▶ **Work to be completed**
What the answer must contain is every line of the records, exactly, with no pictures.
%%
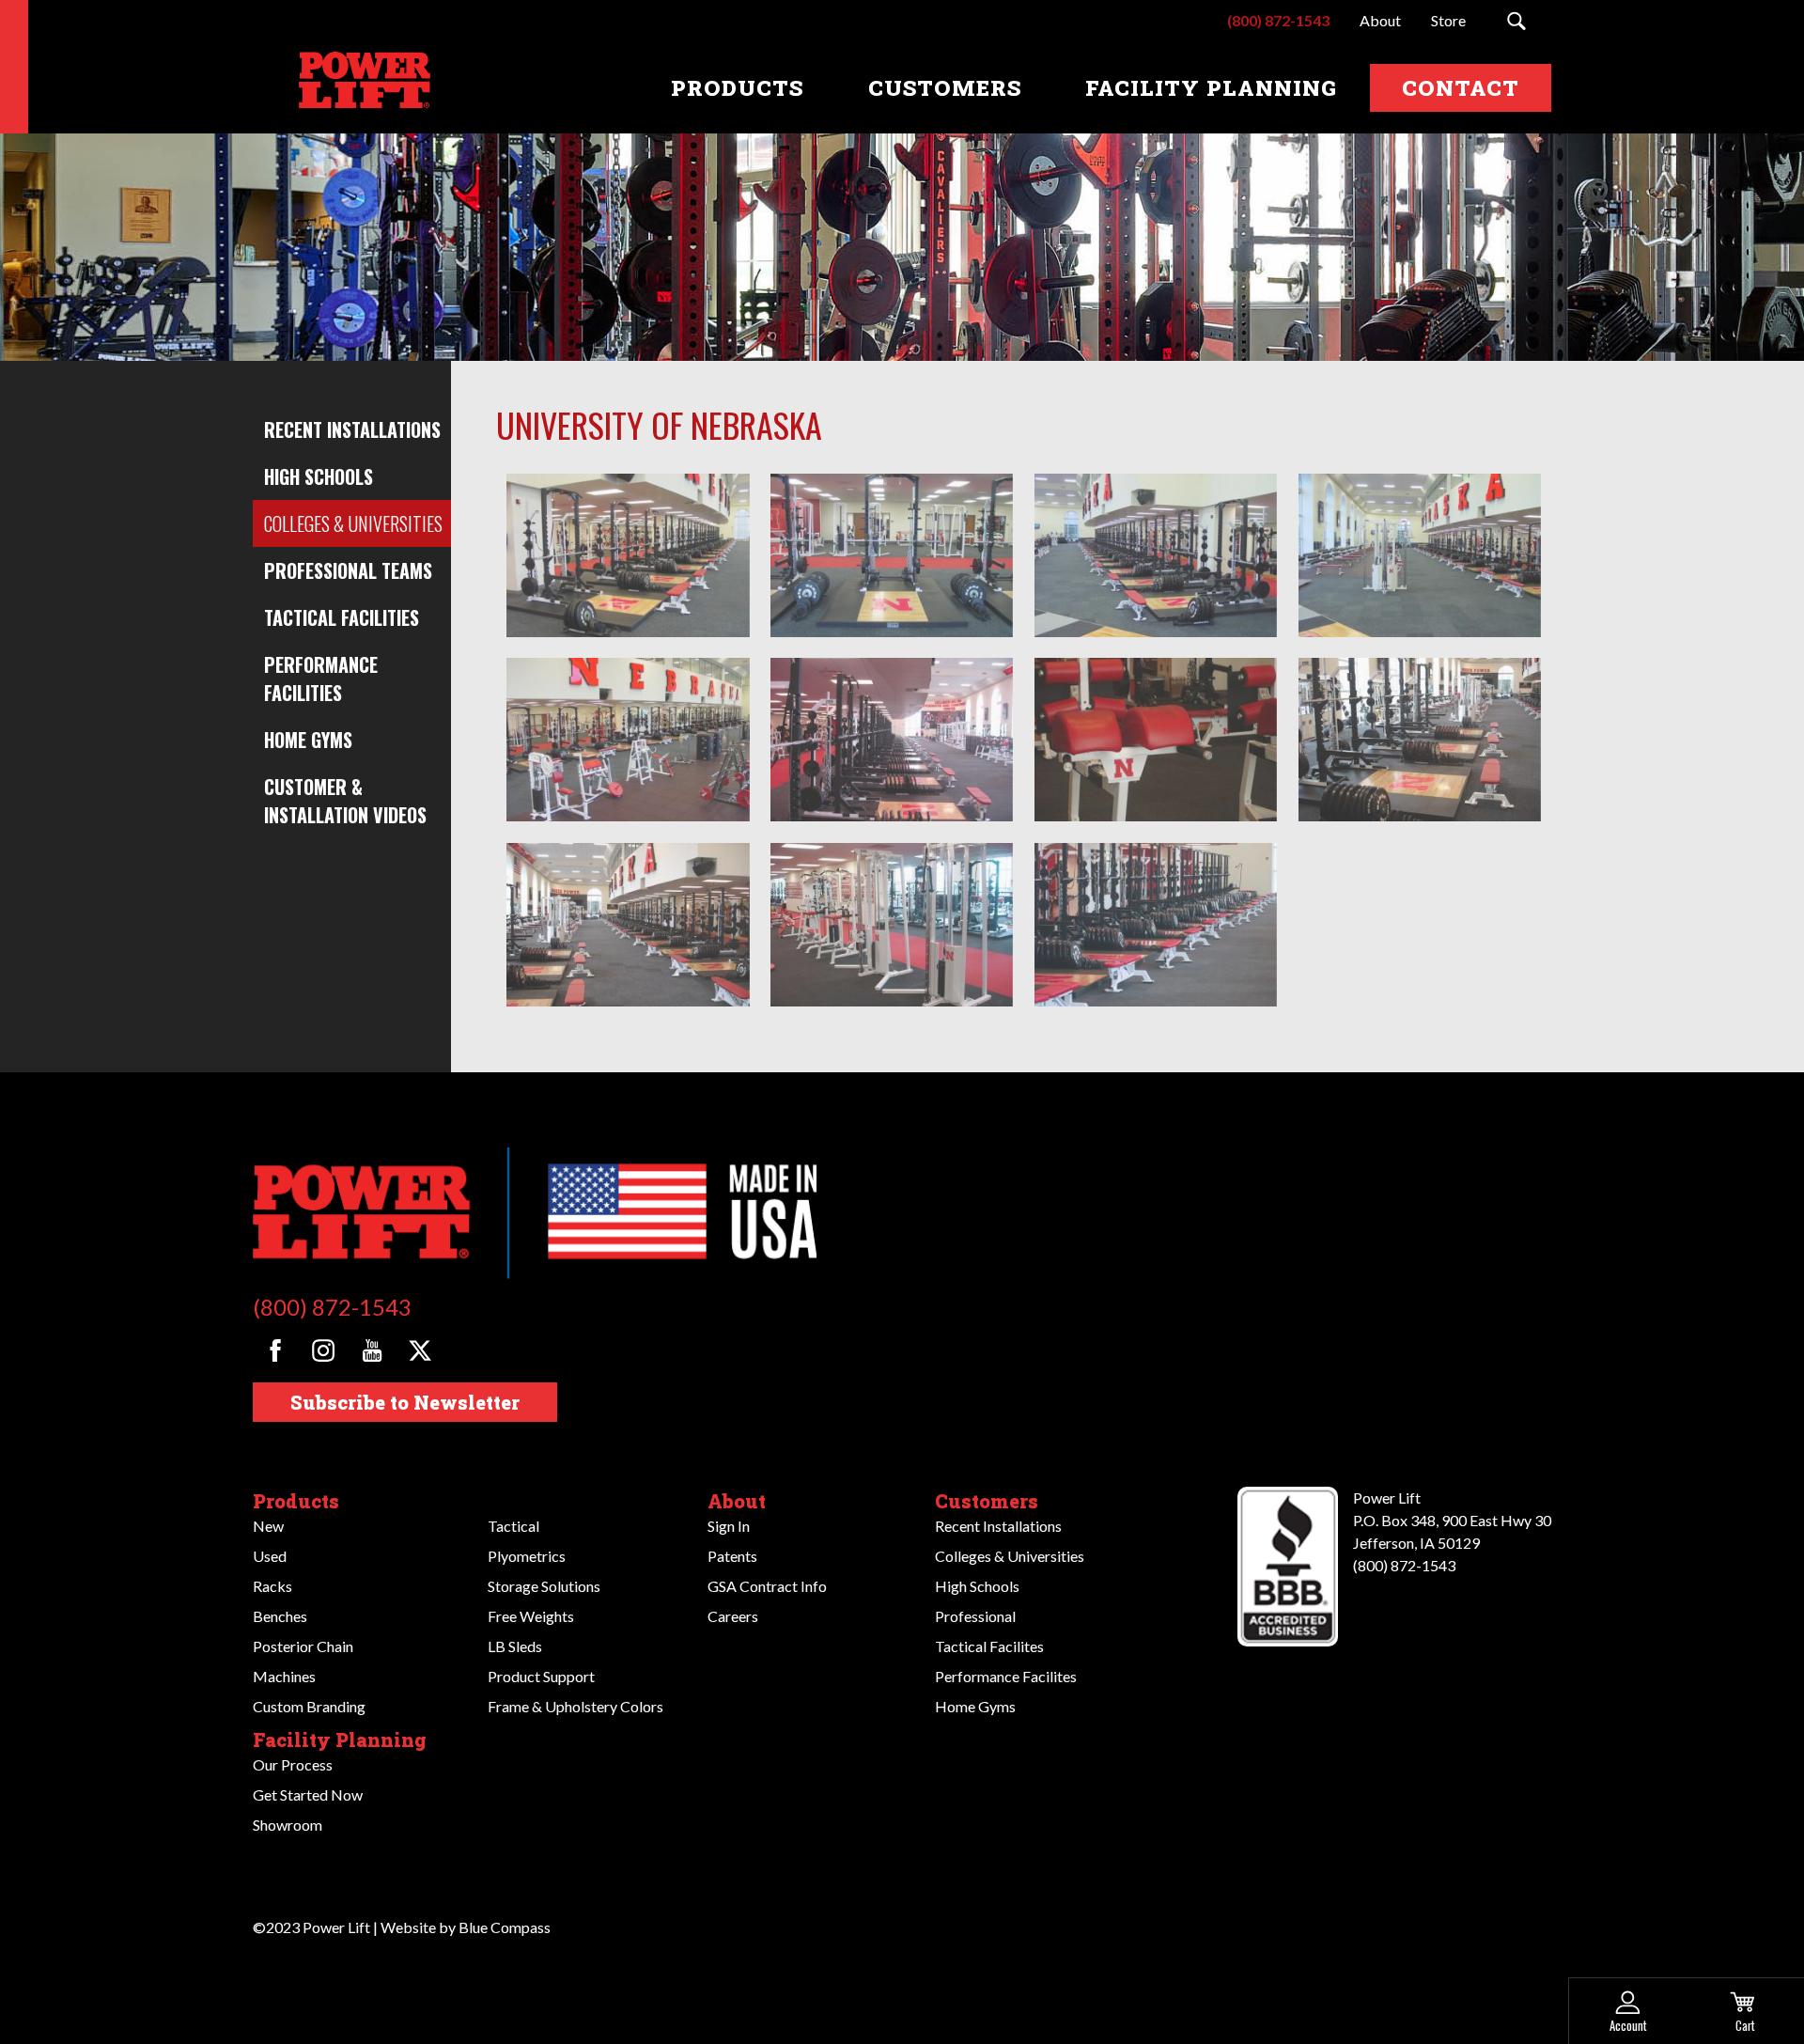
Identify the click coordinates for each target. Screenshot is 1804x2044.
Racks (272, 1586)
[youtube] (372, 1350)
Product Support (541, 1676)
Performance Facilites (1006, 1676)
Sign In (729, 1526)
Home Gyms (308, 740)
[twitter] (420, 1350)
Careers (733, 1616)
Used (270, 1556)
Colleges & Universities (353, 523)
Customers (986, 1501)
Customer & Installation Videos (345, 800)
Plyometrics (527, 1556)
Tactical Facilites (989, 1646)
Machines (284, 1676)
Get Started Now (308, 1794)
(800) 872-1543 (332, 1306)
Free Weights (531, 1616)
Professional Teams (348, 570)
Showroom (287, 1824)
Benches (280, 1616)
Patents (732, 1556)
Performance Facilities (321, 678)
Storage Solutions (544, 1586)
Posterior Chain (303, 1646)
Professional (975, 1616)
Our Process (293, 1764)
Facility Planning (340, 1739)
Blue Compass (505, 1927)
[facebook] (275, 1350)
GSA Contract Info (767, 1586)
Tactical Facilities (341, 617)
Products (296, 1501)
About (737, 1501)
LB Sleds (515, 1646)
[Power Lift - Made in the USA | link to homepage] (361, 88)
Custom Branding (309, 1706)
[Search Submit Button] (1516, 21)
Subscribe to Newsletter (405, 1402)
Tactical (513, 1526)
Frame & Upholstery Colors (575, 1706)
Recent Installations (352, 429)
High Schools (318, 476)
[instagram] (323, 1350)
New (268, 1526)
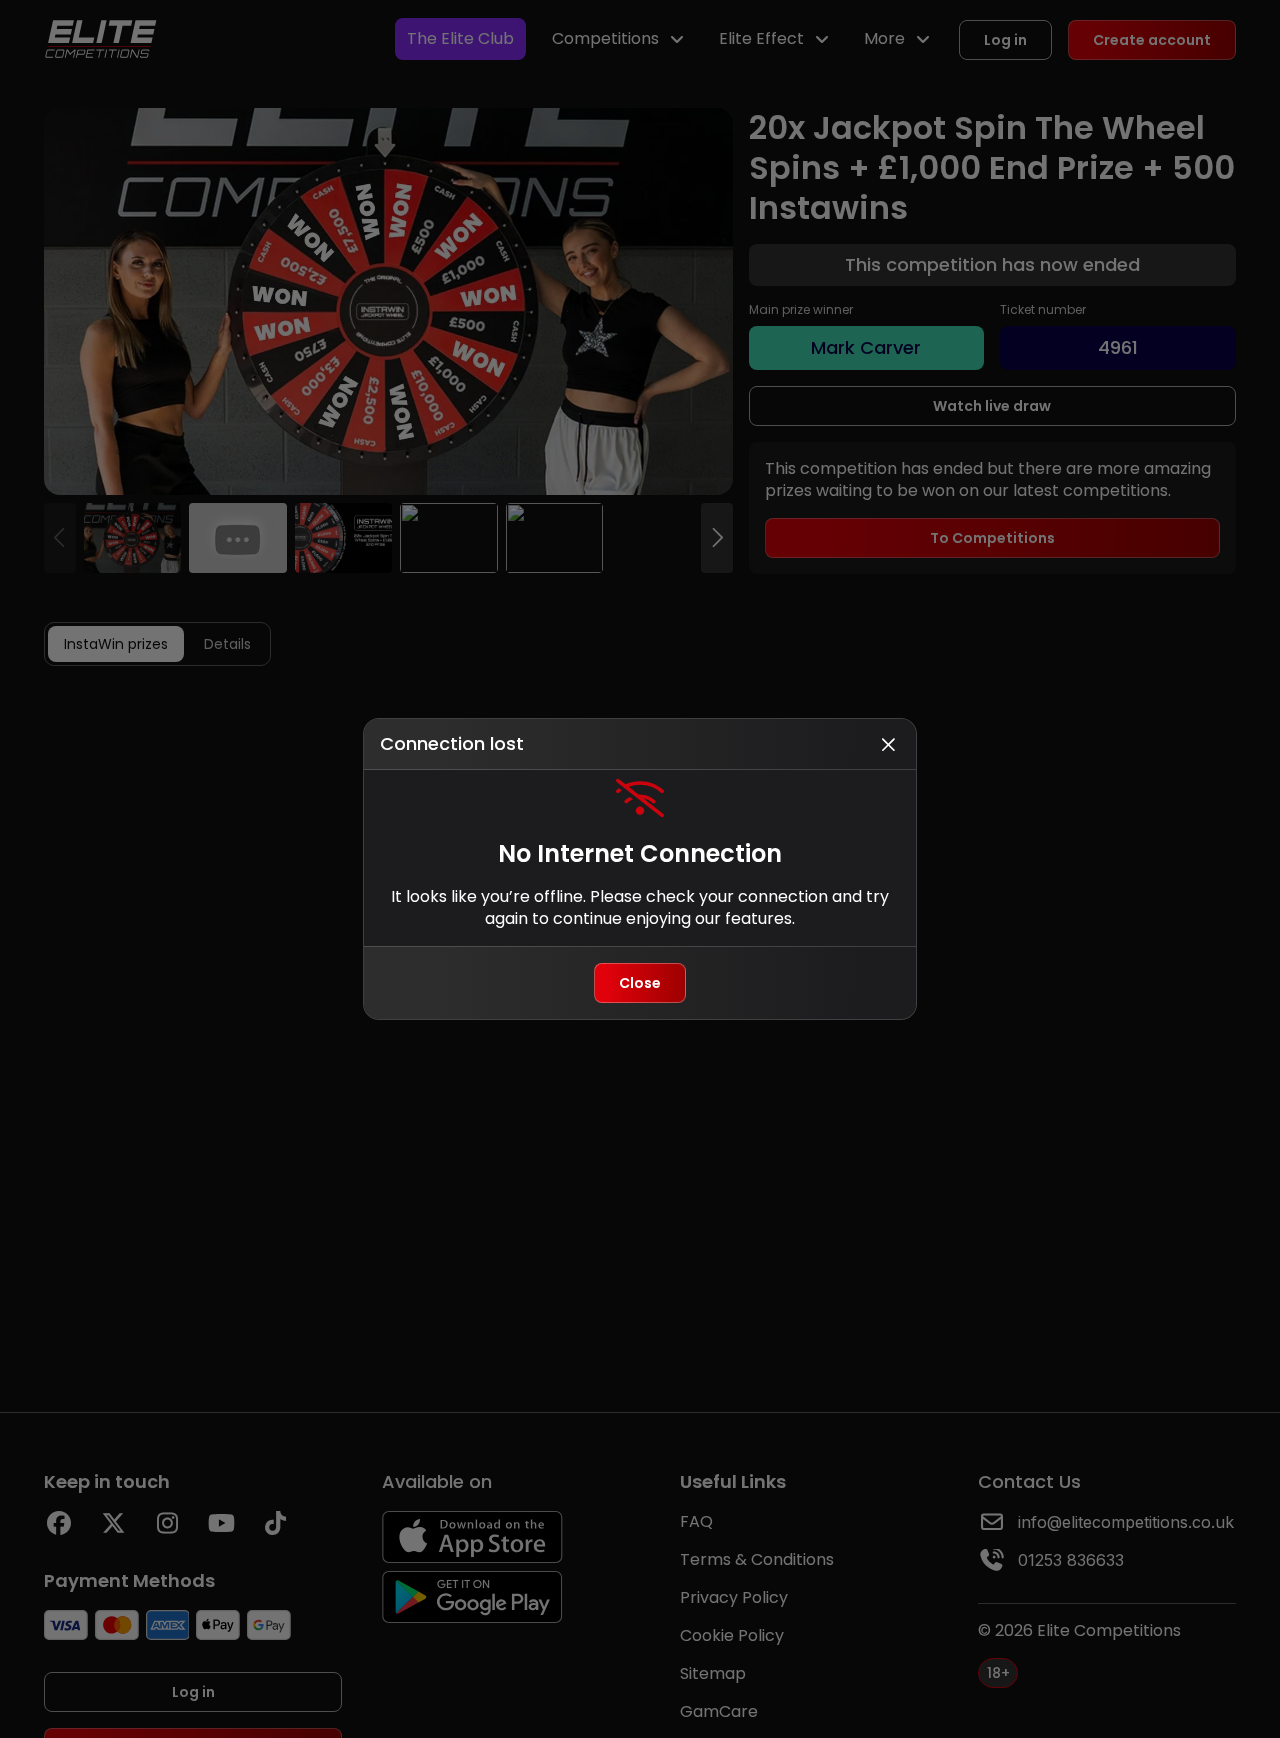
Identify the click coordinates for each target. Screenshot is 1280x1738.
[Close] (888, 744)
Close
%%
▶ **Expected answer**
Identify the click coordinates for each target. Screenshot is 1804x2044.
Racks (272, 1586)
[youtube] (372, 1350)
Product Support (541, 1676)
Performance Facilites (1006, 1676)
Sign In (729, 1526)
Home Gyms (308, 740)
[twitter] (420, 1350)
Careers (733, 1616)
Used (270, 1556)
Colleges & Universities (353, 523)
Customers (986, 1501)
Customer & Installation Videos (345, 800)
Plyometrics (527, 1556)
Tactical Facilites (989, 1646)
Machines (284, 1676)
Get Started Now (308, 1794)
(800) 872-1543 (332, 1306)
Free Weights (531, 1616)
Professional Teams (348, 570)
Showroom (287, 1824)
Benches (280, 1616)
Patents (732, 1556)
Performance Facilities (321, 678)
Storage Solutions (544, 1586)
Posterior Chain (303, 1646)
Professional (975, 1616)
Our Process (293, 1764)
Facility Planning (340, 1739)
Blue Compass (505, 1927)
[facebook] (275, 1350)
GSA Contract Info (767, 1586)
Tactical Facilities (341, 617)
Products (296, 1501)
About (737, 1501)
LB Sleds (515, 1646)
[Power Lift - Made in the USA | link to homepage] (361, 88)
Custom Branding (309, 1706)
[Search Submit Button] (1516, 21)
Subscribe to Newsletter (405, 1402)
Tactical (513, 1526)
Frame & Upholstery Colors (575, 1706)
Recent Installations (352, 429)
High Schools (318, 476)
[instagram] (323, 1350)
New (268, 1526)
Identify the click coordinates for each target. Screenshot is 1280x1738.
[Close] (888, 744)
Close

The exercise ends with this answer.